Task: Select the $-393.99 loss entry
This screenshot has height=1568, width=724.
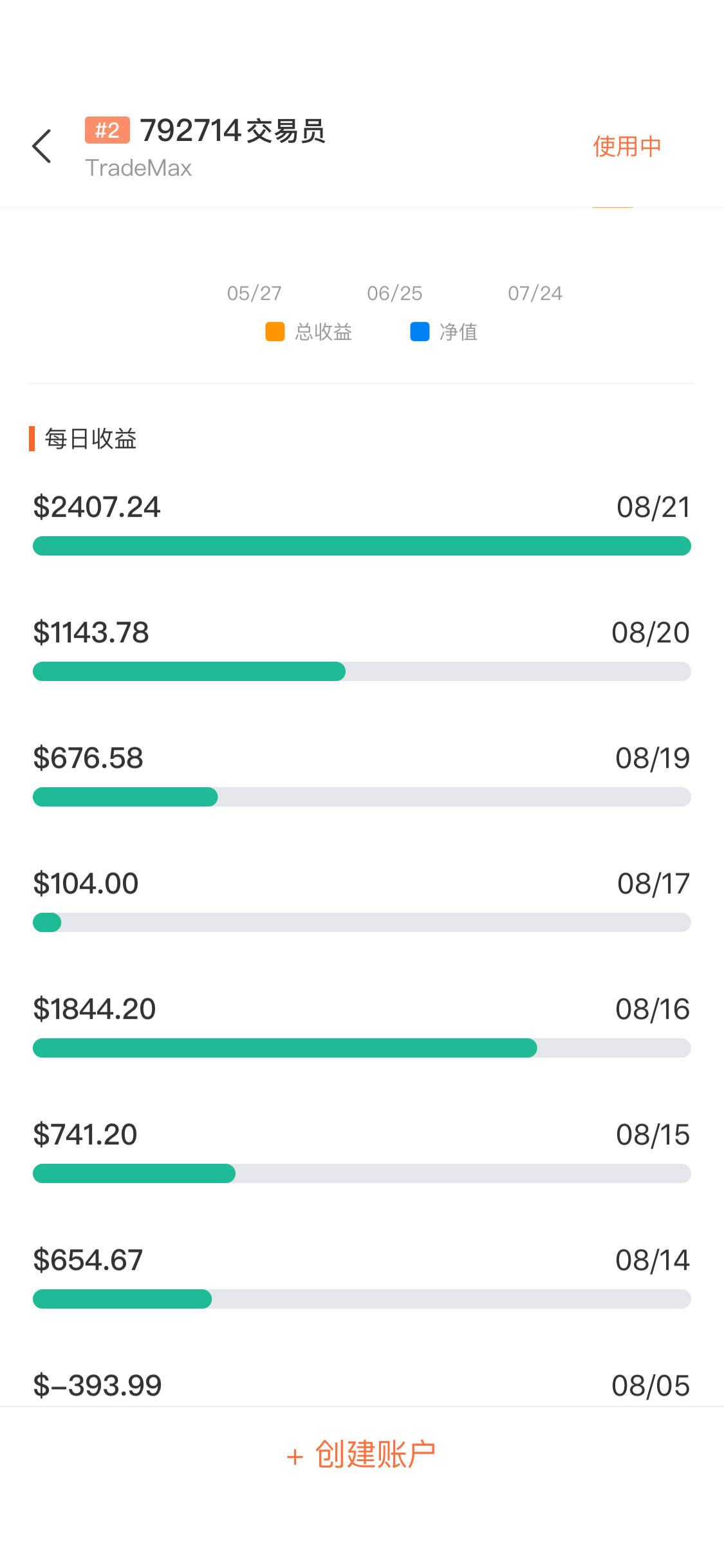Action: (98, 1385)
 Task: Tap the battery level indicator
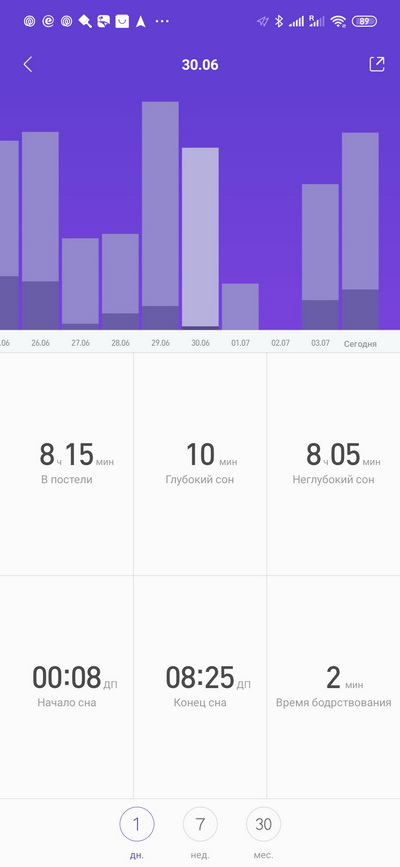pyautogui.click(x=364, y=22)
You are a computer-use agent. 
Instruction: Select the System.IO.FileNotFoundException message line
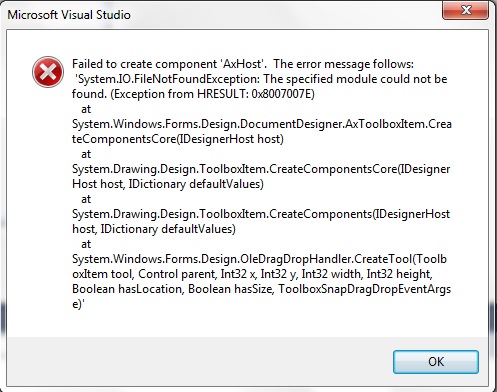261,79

Exercise requirements:
Every entry should be written out word for word, except for its pictures.

Exercise response:
Task: Select the $-393.99 loss entry
This screenshot has height=1568, width=724.
Action: (98, 1385)
 Task: Tap the battery level indicator
pyautogui.click(x=364, y=22)
You are a computer-use agent. 
Instruction: Select the System.IO.FileNotFoundException message line
261,79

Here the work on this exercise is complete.